Ainsi, Ousmane, un éboueur mauritanien sans papiers, explique dans son audition qu’à partir de décembre 2020 il devait donner « 100 euros par mois » à ces deux chefs. « Si je ne les payais pas, ils ne m’appelaient plus », assure-t-il. Pour pouvoir être déclarés en dépit de leur situation irrégulière, la plupart des plaignants recouraient à des « alias », procédé courant qui consiste à travailler en utilisant les documents d’identité d’une autre personne, en situation régulière, à l’insu ou avec la complicité de l’employeur.

« [Mes supérieurs] m’ont dit de payer 200 euros chaque mois sinon ils mettaient fin à mon contrat », raconte Moussa.

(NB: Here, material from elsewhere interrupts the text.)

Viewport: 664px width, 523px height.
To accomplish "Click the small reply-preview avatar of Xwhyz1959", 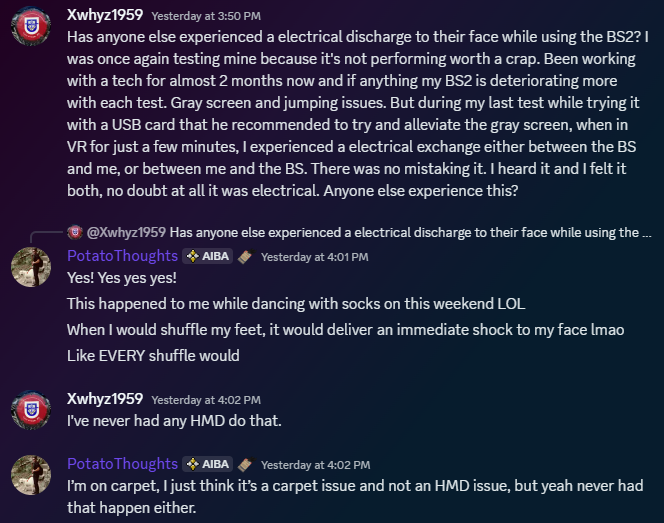I will pos(75,232).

Certains ont aussi eu recours à des faux documents d’identité, à l’instar de Moussa, qui rapporte avoir été « racketté » par ses supérieurs à partir du mois de janvier : « Au début, quand j’ai commencé à travailler avec eux, je leur ai remis une fausse carte nationale d’identité française. Ils se sont aperçus que c’était un faux document, et à partir de ce moment-là ils ont commencé à me faire du chantage en me disant de payer 200 euros chaque mois sinon ils mettaient fin à mon contrat. »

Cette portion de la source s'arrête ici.